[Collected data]
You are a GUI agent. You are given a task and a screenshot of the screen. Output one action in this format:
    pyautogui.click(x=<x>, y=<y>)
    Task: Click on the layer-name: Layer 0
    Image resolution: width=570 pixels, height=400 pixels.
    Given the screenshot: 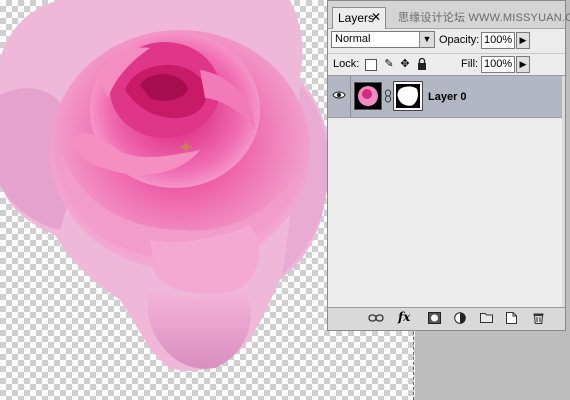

▸ **BRIEF**: Return all lines of the data above verbatim, leaving out the pictures.

▸ **RESULT BELOW**:
You are a GUI agent. You are given a task and a screenshot of the screen. Output one action in this format:
    pyautogui.click(x=<x>, y=<y>)
    Task: Click on the layer-name: Layer 0
    Image resolution: width=570 pixels, height=400 pixels.
    Given the screenshot: 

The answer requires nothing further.